**CHALLENGE**
Please list every line of the material below that contains the string "width", matching its case exactly.

===== INPUT FOR THIS TASK =====

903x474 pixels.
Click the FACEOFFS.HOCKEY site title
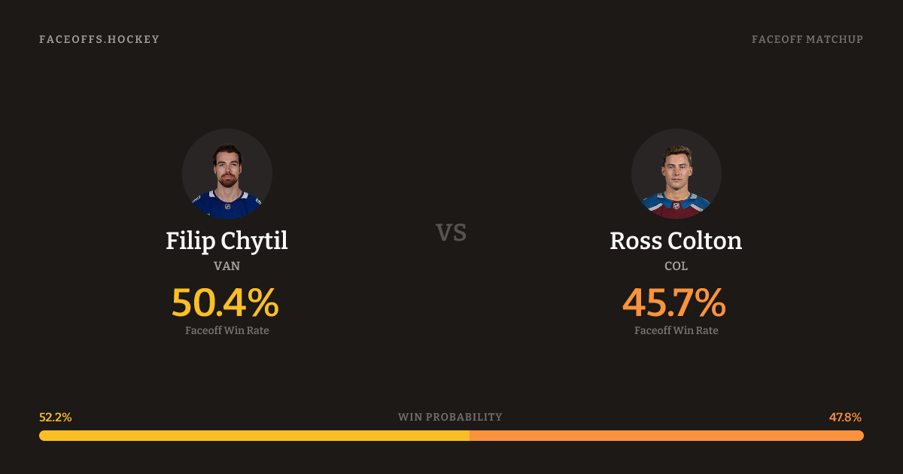click(99, 39)
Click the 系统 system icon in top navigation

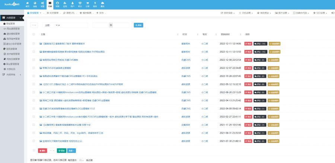tap(35, 4)
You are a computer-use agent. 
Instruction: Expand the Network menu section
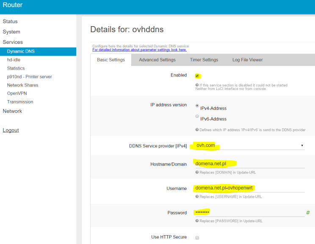(12, 111)
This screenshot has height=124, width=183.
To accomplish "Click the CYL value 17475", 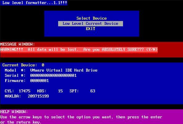I will [24, 91].
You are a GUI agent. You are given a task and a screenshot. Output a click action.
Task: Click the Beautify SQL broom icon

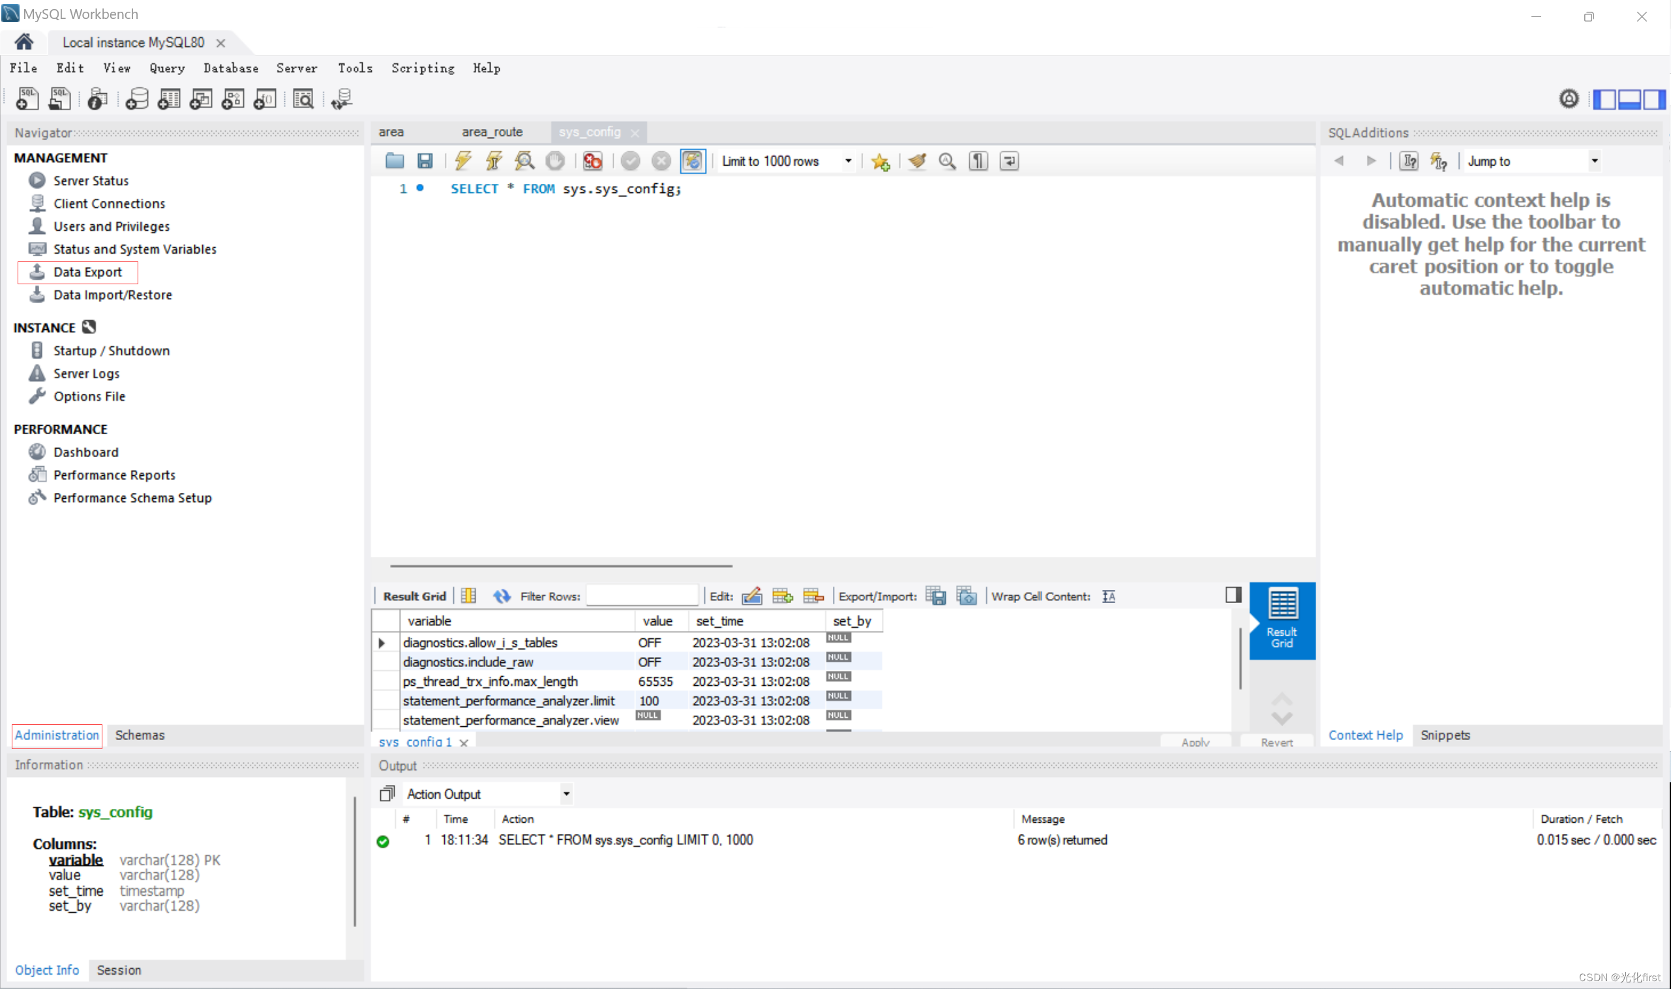(918, 161)
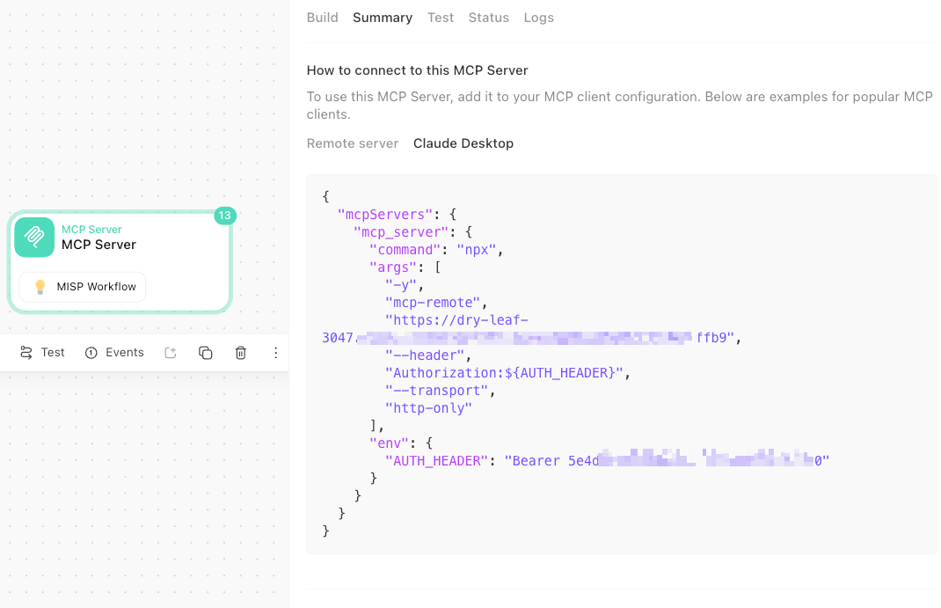Click the green badge showing 13
This screenshot has width=941, height=608.
[225, 216]

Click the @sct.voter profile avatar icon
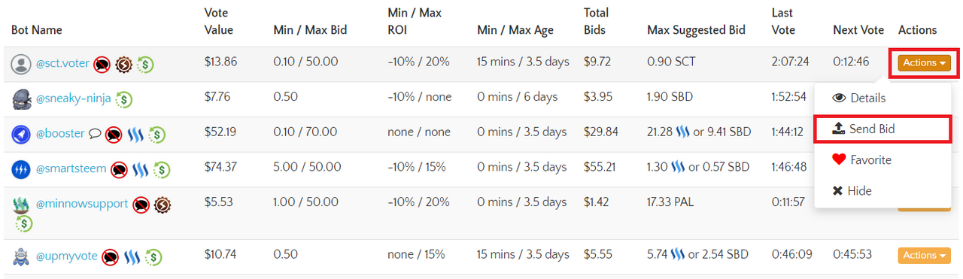click(x=21, y=64)
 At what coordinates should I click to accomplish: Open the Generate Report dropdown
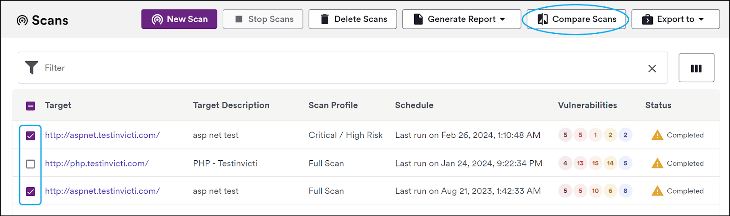[461, 19]
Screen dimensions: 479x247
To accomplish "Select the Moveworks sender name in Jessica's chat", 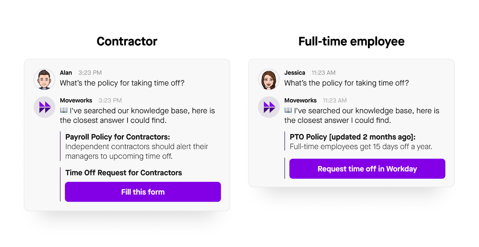I will pos(300,100).
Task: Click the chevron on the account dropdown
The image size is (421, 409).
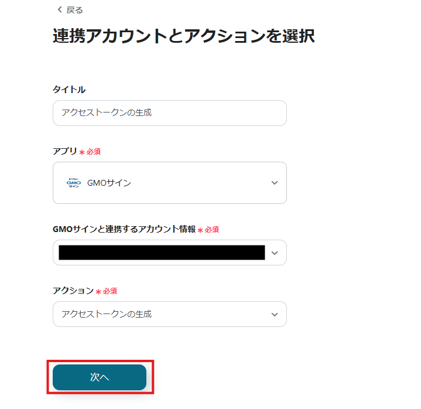Action: (x=275, y=253)
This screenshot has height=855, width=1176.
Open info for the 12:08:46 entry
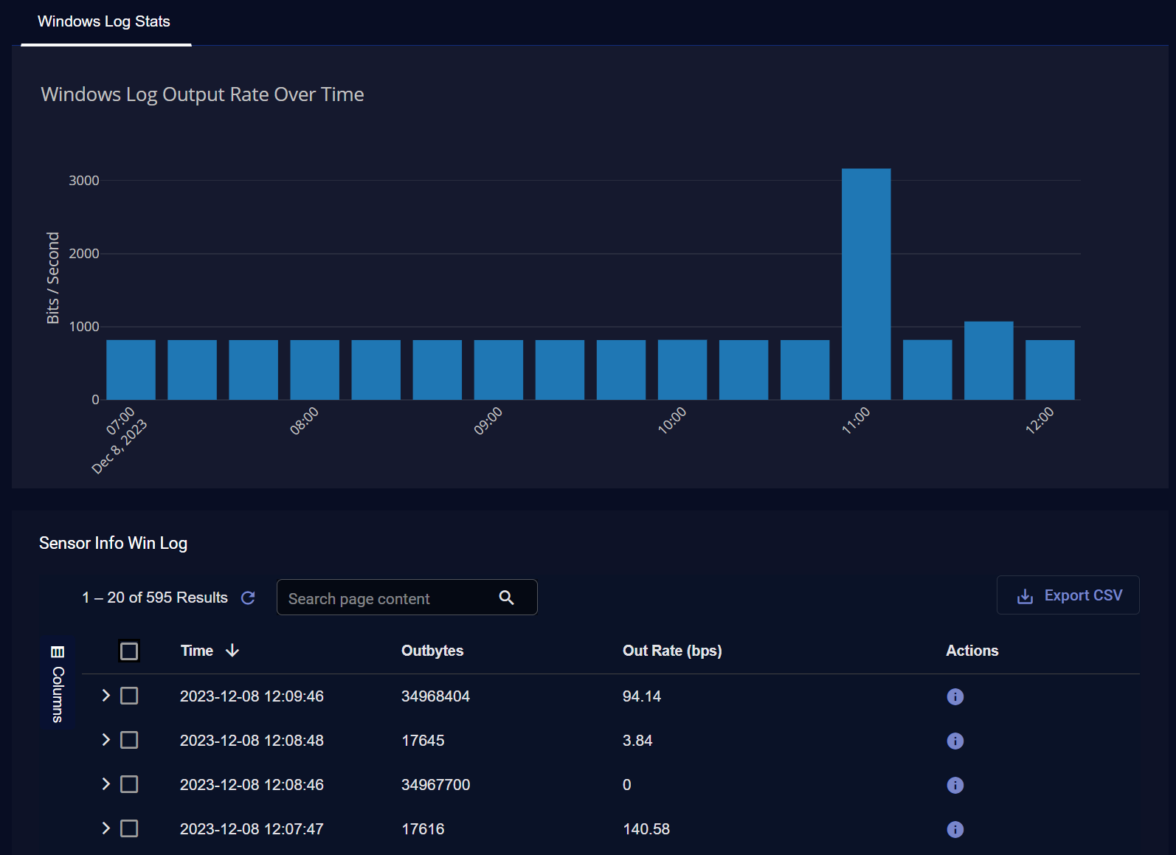955,785
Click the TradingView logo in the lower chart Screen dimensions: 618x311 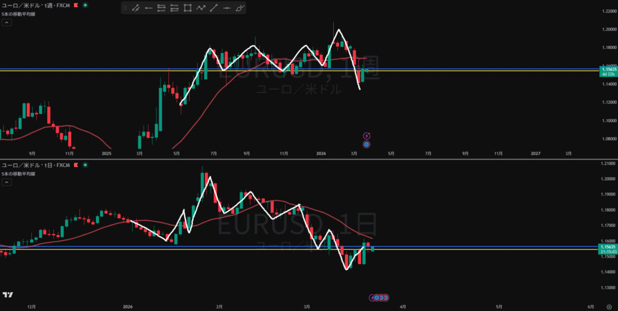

=====

**OUTPUT OF THE EXERCISE**
This screenshot has height=124, width=183.
This screenshot has width=941, height=608.
This screenshot has height=855, width=1176.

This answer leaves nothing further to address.